The idea that parents have custody over minor children often feeds into the most contentious aspects of divorce. Parents become so fixated on winning or punishing each other that they don’t think about the impact of their behavior on the children. Their own desires become more important than the children’s needs.  

Colorado has long tried to uphold the best interests of children in divorces. In fact, state lawmakers have drastically altered the language in Colorado family law statutes to change the way that people approach the process of co-parenting.  

Instead of talking about the custody of minor children, the law in Colorado discusses the allocation of parental rights and responsibilities. How does a judge decide how to split up those rights and responsibilities? 
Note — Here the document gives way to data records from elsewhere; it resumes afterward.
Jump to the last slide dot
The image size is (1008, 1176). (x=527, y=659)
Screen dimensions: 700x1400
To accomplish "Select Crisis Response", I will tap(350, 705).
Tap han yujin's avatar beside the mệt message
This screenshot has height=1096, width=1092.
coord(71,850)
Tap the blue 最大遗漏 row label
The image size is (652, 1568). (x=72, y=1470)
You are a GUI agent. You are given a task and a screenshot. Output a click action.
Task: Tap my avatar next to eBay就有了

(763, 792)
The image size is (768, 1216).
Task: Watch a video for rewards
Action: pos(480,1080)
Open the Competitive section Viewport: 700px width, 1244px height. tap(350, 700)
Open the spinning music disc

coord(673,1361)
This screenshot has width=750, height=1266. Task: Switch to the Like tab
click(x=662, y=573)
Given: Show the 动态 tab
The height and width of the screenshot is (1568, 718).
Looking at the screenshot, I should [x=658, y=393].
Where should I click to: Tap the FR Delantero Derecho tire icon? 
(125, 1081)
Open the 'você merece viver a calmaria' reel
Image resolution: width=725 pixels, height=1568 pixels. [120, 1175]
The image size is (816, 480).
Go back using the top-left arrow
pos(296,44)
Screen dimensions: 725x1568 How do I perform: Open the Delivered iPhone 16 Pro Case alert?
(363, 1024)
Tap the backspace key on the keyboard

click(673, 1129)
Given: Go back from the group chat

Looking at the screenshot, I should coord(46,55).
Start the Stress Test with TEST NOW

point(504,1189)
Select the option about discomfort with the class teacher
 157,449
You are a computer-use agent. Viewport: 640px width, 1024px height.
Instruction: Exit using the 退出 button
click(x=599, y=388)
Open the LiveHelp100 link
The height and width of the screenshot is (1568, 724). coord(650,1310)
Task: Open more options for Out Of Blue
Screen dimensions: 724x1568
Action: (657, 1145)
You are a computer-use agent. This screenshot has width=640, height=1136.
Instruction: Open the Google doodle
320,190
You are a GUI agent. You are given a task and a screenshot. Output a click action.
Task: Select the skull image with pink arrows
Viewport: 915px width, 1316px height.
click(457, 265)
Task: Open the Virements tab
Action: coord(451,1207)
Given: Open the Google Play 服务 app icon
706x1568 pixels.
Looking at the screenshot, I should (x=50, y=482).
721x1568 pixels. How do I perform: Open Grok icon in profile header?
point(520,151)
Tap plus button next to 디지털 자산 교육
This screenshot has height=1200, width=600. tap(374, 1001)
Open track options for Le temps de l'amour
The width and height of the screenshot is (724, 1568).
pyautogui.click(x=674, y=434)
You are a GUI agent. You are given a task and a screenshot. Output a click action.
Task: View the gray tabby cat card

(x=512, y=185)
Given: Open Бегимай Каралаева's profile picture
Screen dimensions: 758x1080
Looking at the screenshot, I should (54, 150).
The focus should always be on what is best for the children 

In most modern divorces, there is a presumption that shared parental responsibilities will be the optimal outcome. Children typically benefit from having both of their parents actively involved in their lives. When each parent has parental responsibilities including financial support and parenting time, that keeps them in close contact with the children. How to split them can be a difficult decision.   

A judge will look closely at the family circumstances to set the specific rules for shared parental responsibilities. The relationship each parent has with the children, the needs of the children and even the living circumstances of the parents can all matter for a judge deciding how much parenting time and decision-making authority each parent should get in the divorce. 

How do you advocate for yourself as an involved parent? 

Wanting to have as much time as possible with the children is a natural impulse. Although the courts are very unlikely to deny your ex all parental rights and responsibilities, they may limit them in certain situations.  

If you can show that you have been the one spending most of the time with the children or that there are issues with your ex’s behavior, the courts may allocate more parental responsibilities to you. Abuse, addiction and even an unsafe housing arrangement could all influence what a judge feels will be best for the kids and your family.  

Understanding what affects the allocation of parental rights and responsibilities decision in a Colorado divorce will help you plan for your day in court.